I’ve observed a great-horned owl on her nest for the past three months. This triggered my reflections on similarities between human and critter parenting experiences. It also added questions to those already swirling about my busy brain. One of those is do birds experience a sense of unsettledness like the one humans have when their young first leave home? After surviving those aching months when our youngest moved from home, leaving an unnaturally quiet house behind, I recall a moment when my husband and I looked at one another, and said something along the lines of, “We’re going to have to relearn what a world without kids in it is like.”  

As humans, we spend more time rearing offspring than wild creatures do. As a result, the empty nest stage jars our senses at first. To make it through those first weeks, we review photos and videos of earlier times with our youngsters. These remind us how clever, inventive, and cute they were. Thankfully, human parents have late teen and early twenty years when kids are out more than they are in to prepare for a future where only adults occupy the house.   

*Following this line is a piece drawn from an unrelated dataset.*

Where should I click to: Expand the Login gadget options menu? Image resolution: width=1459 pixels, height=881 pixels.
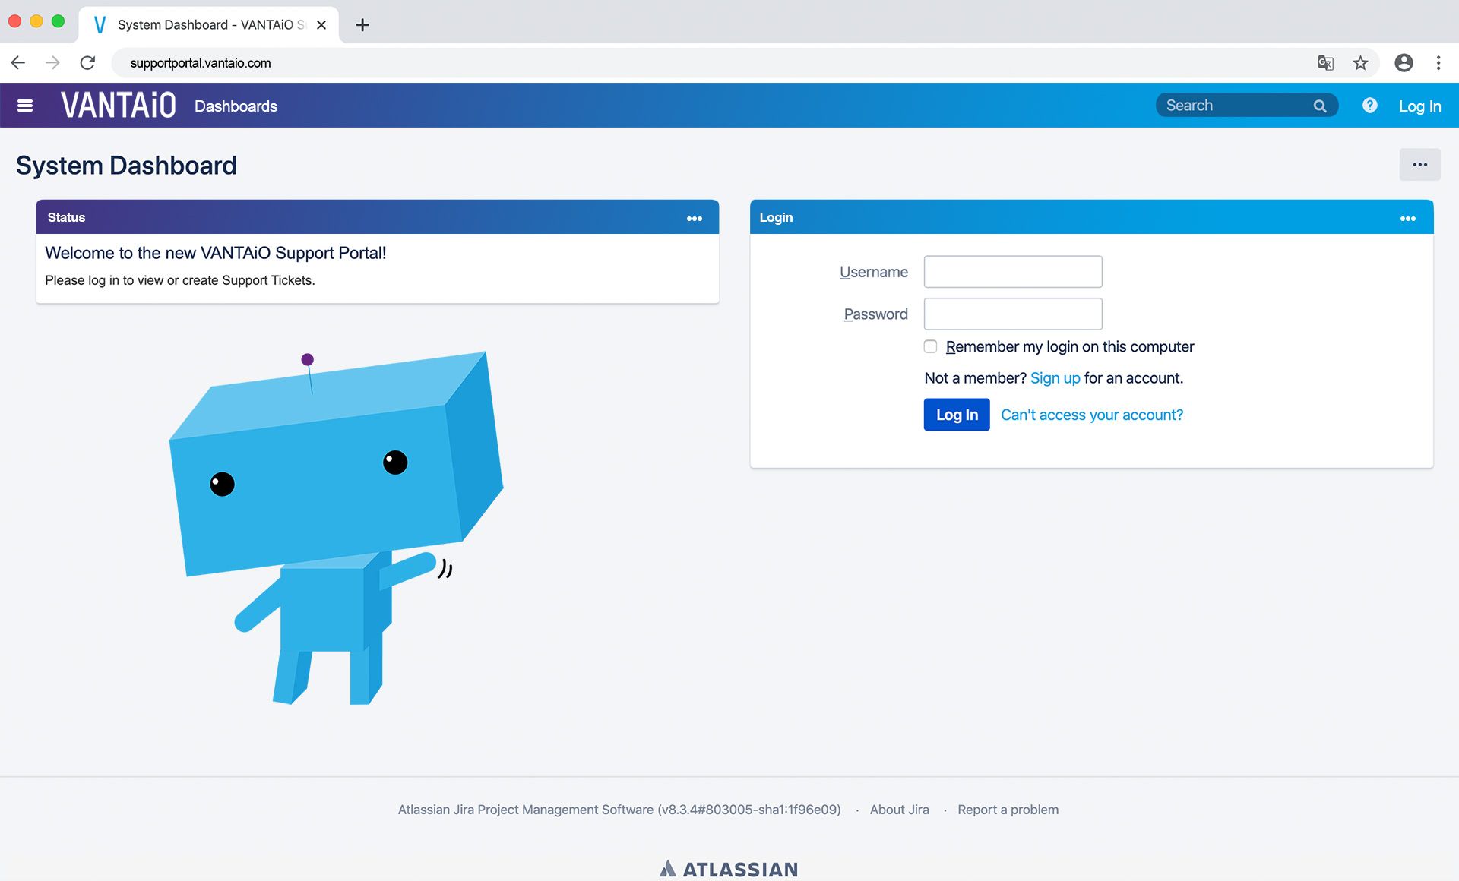tap(1407, 219)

Seeing that great-horned owl and her nest progress from egg -laying to ready-to-fledge time has triggered a flood of memories about raising our girls. To compound these emotional flashbacks is the fact our eldest and her husband are experiencing the infant and toddler years with their two little ones. Between my watching these escapades through grandmother eyes and snapping weekly photos of maturing owlets, reminiscences of early parenthood invade my mind every time it wanders.

In February and early March, that owl momma attended her incubating eggs obsessively. Once they’d hatched, she’d fluff her feathers and spread wings wide to keep her babies toasty on frosty mornings. As weeks passed, I observed two downy heads peeking over the edge of the nest under momma’s watchful golden eyes. Eventually, days grew warmer and growing babies’ feathers filled in.

 As the nestlings matured, they crowded their home. Eventually, Mom ventured out to forage. I’d spy her leaving her young, who now occupied the entire bowl of their treetop home, gazing after her as she swooped low over the prairie searching for rodents.

Lately, her babes are often alone when I drive by. If that mom is anything like a human mother, she enjoys this freedom. While she’s hunting, her children mind the boundaries of their world, but like their human counterparts, it seems they inch closer to the edge every time I pass. The other morning, one daredevil stood on the lip of its nest, stretching developing wings.

One day soon, momma owl will come home to find her nest empty. I wonder if she’ll be as surprised as I was to discover my young had left home. Do owls reconsider their time management since the need to feed and clean up after offspring has ended? Will she soon perch atop power poles as she did last fall?

Whether human or critter, parenting cycles follow predictable patterns. For a time, babies tie mommas close to home with barely a moment to go to the bathroom alone. Slowly but surely, little ones mature, freeing parents from total dependency. In what seems like a flash, those youngsters develop until they’re ready to live on their own, leaving behind parents to figure out what to do with that extra time and space.


I guess we know what I did with mine. I started owl watching and telling you what I saw.